パラレルワールド 8
「でも、僕が大学病院に行くようにさやかちゃんのママに言ったのは、さやかちゃんなんでしょう」
「状況が変わった」
さやかちゃんは上下に揺れながら少し目をそらした。
「怪しまれるから、今は、セックスに集中しよ」
さやかちゃんは、そう言って、動きながら演技とは思えない喘ぎ声を上げ続けた。僕も感じたままに叫び続ける。
「春くん、春くん…気持ちいいぃっ!」
「さやかちゃん、最高っ!イクよ、イク!」
そうして僕はさやかちゃんの中に液をたっぶりと送り込んだ。
さやかちゃんはティッシュで発射した場所と受け止めた場所を拭いたあと、僕に寄り添ってベッドに横になった。

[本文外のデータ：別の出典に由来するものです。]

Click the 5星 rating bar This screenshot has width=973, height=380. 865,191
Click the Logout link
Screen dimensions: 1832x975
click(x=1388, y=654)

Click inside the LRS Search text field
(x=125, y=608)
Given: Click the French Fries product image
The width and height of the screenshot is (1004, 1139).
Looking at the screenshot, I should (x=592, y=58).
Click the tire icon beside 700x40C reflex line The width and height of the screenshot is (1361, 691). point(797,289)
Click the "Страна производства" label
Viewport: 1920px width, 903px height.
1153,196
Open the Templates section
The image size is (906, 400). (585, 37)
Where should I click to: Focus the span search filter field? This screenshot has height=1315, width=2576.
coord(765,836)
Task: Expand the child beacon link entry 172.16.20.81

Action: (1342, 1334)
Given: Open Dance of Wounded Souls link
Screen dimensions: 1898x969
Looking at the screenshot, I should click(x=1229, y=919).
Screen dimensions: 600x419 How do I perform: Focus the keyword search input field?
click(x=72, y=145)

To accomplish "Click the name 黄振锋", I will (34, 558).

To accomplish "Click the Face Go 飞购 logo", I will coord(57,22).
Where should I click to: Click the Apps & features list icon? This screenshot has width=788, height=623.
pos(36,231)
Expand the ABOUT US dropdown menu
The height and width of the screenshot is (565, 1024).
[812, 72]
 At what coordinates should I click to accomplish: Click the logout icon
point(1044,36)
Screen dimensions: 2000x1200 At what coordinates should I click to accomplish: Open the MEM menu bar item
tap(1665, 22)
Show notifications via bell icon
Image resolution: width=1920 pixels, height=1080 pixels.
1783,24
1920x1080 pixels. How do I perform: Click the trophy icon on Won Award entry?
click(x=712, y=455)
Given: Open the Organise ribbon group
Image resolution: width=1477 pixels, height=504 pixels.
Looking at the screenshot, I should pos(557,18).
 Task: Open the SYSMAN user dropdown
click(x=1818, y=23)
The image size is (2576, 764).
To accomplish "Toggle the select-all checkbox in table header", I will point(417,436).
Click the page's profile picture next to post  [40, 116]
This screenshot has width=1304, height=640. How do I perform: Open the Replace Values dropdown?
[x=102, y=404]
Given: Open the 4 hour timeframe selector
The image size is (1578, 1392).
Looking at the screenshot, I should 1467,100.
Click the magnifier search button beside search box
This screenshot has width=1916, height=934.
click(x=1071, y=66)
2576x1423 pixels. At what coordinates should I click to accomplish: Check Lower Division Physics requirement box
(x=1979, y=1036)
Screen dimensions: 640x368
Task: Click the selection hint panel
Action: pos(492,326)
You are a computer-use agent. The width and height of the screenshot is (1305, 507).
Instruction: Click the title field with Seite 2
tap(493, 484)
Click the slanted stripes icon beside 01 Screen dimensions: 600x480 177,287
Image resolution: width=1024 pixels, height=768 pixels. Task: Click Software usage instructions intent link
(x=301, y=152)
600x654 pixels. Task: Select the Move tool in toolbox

「ほんとは、だんだん分かってもらう予定だったのだけど、説明するよ。春くんには、実は、パラレルワールドから、来てもらったんだ」
「は?そんなバカな」
僕はふざけてさやかちゃんのおっぱいにパクッと食いついてペロペロ舐めた。
「ちょ、ちょっと!くすぐったいよ。」
でもさやかちゃんは嫌がらなかった。
「ふざけたこと言うともっと舐めちゃうよ。それに、さっき逃げるとか言ってたけど、どこに逃げるの?」
「逃げるなら明日の夜ね。しばらく私の家で暮らすことになるよ。妹さんも一緒にね。私のママすごく頼りになるんだから。」
「なんで明日の夜に?早いほうがいいんじゃない?」
「明日伊藤先生の問診があるでしょ。それである程度向こうの出方がわかるから対応できる…伊藤先生、味方のはずだったんだけど…まあ、どうしてそうなったか、可能性はいくつか考えられるけど…安心して。どっちにしても、私達に危害を加えても向こうの得にならないから、大丈夫のはず」
僕は天井を見ながら少し考えた。確かに、記憶の一部を失っている、よりは、パラレルワールドから来た、のほうが、荒唐無稽ではあっても、現状に合っているような気がする。
「あ、春くん、これも説明しておかないといけないかも。夏奈さんには、ちょっと演技してもらっていた」
「え?演技?特におかしなところなかったけど。」
「夏奈さんの話は明日ね。もう疲れちゃった。」
さやかちゃんは僕を抱きしめたまま寝てしまった。夏奈のこと気になるけど、まあいいか。
女性の体って気持ちいいんだな、と思いながら僕も寝た。
初めての女性の体で興奮してもいるのだが、それ以上にいろいろあって眠りに落ちることができたのだった。
翌朝、カーテンから漏れる光で目が覚めた。さやかちゃんはもうベッドから出ていた。
さやかちゃんに手伝ってもらって包帯を巻いた部分にお湯が当たらないようにシャワーを浴び、そのあとナースが持ってきた朝食を二人で食べた。
テレビでは朝のニュースをやっている。ニュース番組のタイトルや局の名前は記憶と同じだが、女性キャスター二人でやっているところが「パラレルワールド」ということなのかもしれないと感じられた。
若者が集まる街のスクランブル交差点の朝の雑踏が映し出される。